In 2006 researchers of the English labour market sent out CVs with equal qualifications, ages and experience and concluded that the feminine gender role job of secretaries discriminated against men with hiring, but the study also found "mixed occupations" with discrimination against men: trainee chartered accountants and computer analyst programmers. Some believe that this may be due to affirmative action.

According to the Observatory of Inequalities, in France men are put under more pressure in work, expected to work long hours and full time and have higher rates of accidents, which was described as reverse sexism.

In a study published in 2019, researchers looked at gender discrimination in 134 countries, and claimed that in 91 (68%) of those countries, men were more disadvantaged than women. They argued that the Global Gender Gap measure was flawed as weightings often did not include situations where men are disadvantaged, and due to a low level of research about men. They based their claim about more men being disadvantaged due to levels that disproportionately affect men and boys, such as receiving harsher punishments than the same crimes of women, over-representation in the homeless and prison population, compulsory military service (both in the present and living history), higher levels of suicide, higher levels of drug and alcohol abuse, more occupational deaths, under-performance in education, being over-represented in dangerous jobs, and experiencing higher rates of physical assault.

Men are often sanctioned in the form of condemnation and ridicule for their interest in traditionally feminine professions.
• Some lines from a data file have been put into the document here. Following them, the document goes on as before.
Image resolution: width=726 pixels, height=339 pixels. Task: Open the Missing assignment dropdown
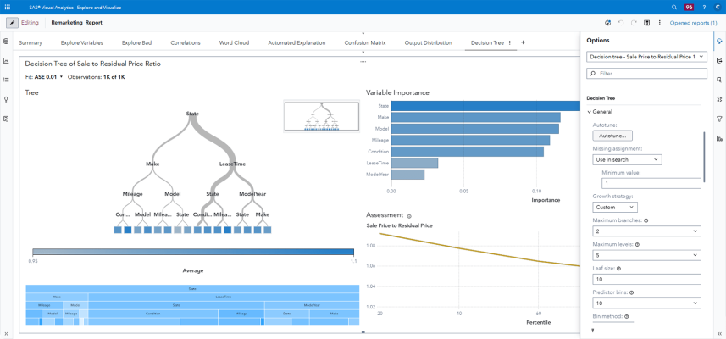627,159
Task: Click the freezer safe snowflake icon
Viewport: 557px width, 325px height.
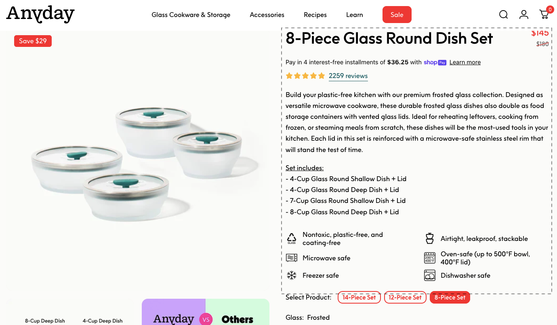Action: (291, 275)
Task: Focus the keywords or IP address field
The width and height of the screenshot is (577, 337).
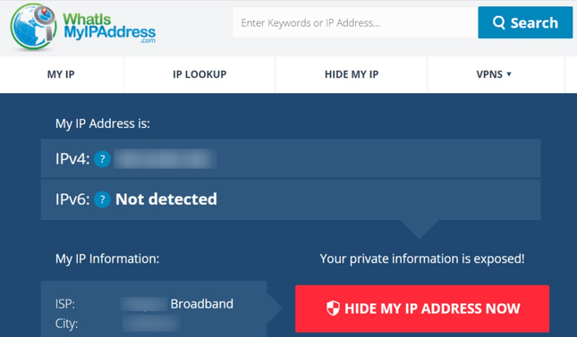Action: [x=355, y=22]
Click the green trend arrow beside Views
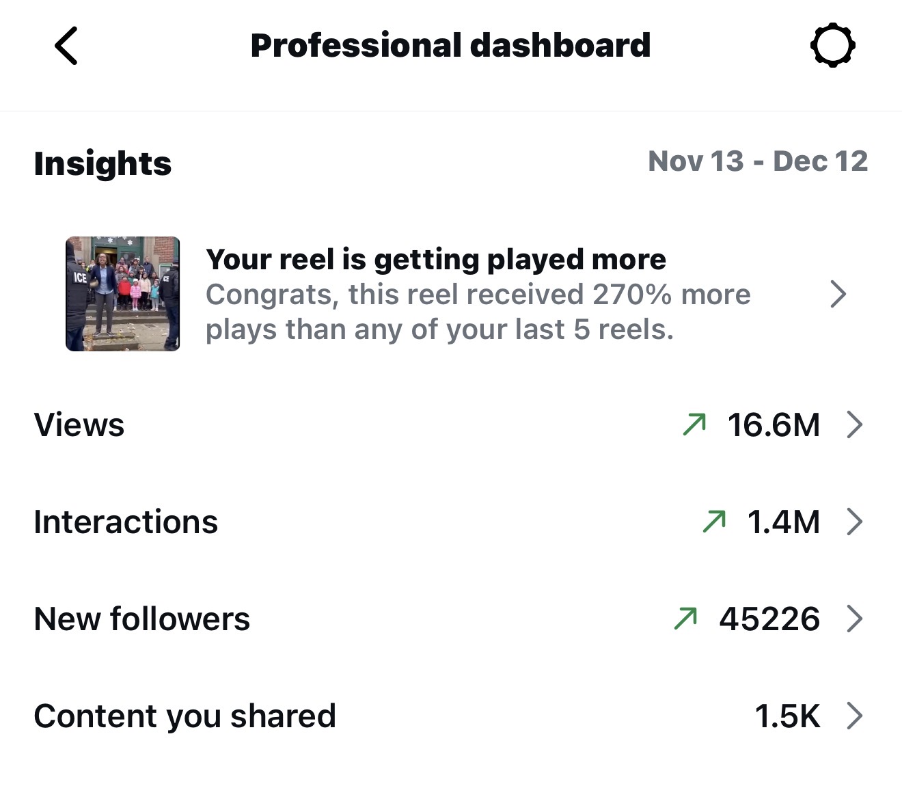 point(694,424)
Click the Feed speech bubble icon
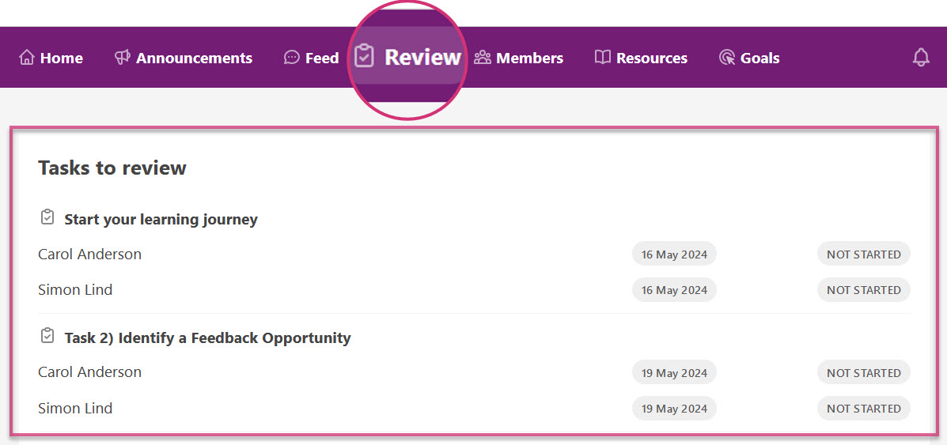947x445 pixels. (292, 58)
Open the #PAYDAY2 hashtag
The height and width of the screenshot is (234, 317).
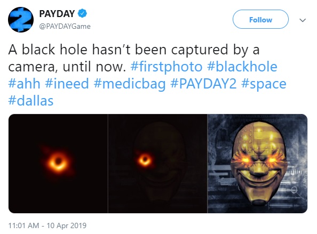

Writing in Frontiers in Psychology, psychologist Francesca Manzi points out that in such cases, discrimination against men is often not recognised, which may be due to traditional gender attitudes that prohibit men from traditionally feminine behaviour.
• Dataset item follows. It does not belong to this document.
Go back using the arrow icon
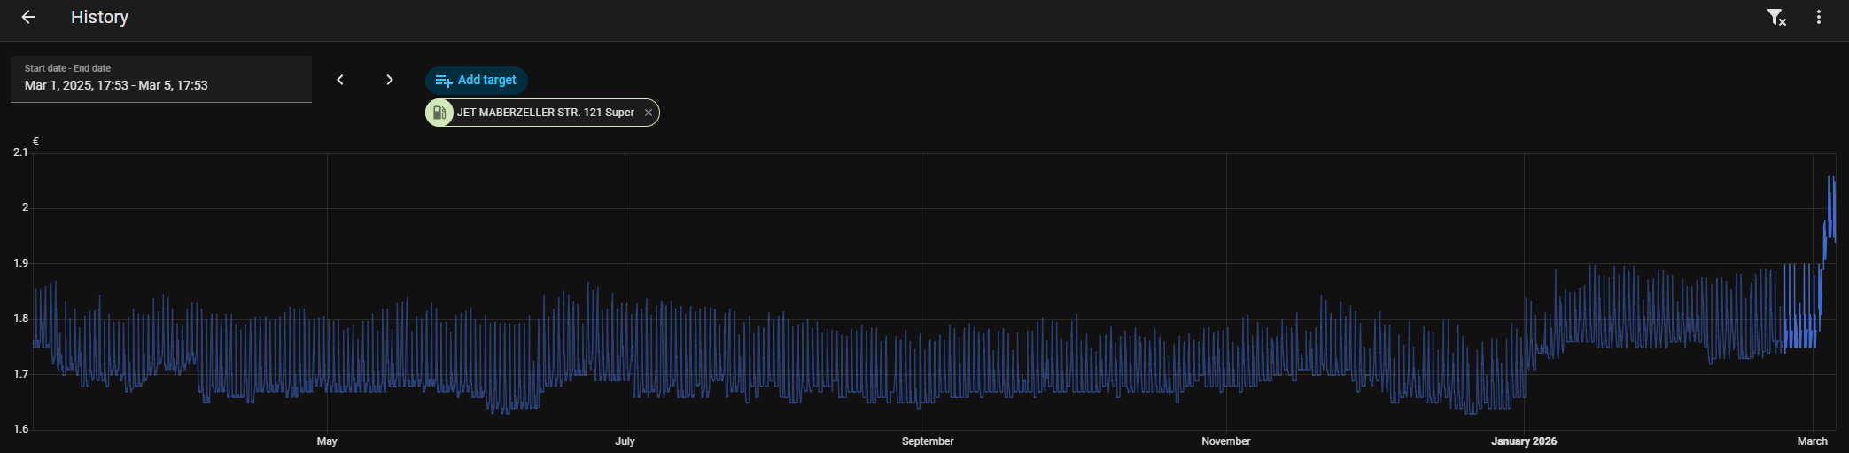coord(28,17)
A meta-study published in 2023 in the Organizational Behavior and Human Decision Processes journal looking at 361,645 job applications from 1976 to 2020 concluded that selection bias against male candidates in female‐typed jobs had been stable, saying that "selection bias in favor of male over female candidates was eliminated and, if anything, slightly reversed in sign starting in 2009 for mixed-gender and male-stereotypical jobs". The study also asked both laypeople and scientists to forecast gender bias, who did not predict that discrimination against male candidates would be stable, and overestimated bias against female candidates.

=== Nursing ===
Discrimination against men has been described in the healthcare sector due to gender stereotypes and prejudice. In a study of male nurses educators, discrimination was described as a common practice. It included rejection from patients, rejection to support career prospects from hospital management, and having to pay their own expenses during education where female students received stipends. Negative experiences of male nurses included rejection, discrimination, accusations from patients and families; harassment and lack of support from female colleagues, managers, and educators.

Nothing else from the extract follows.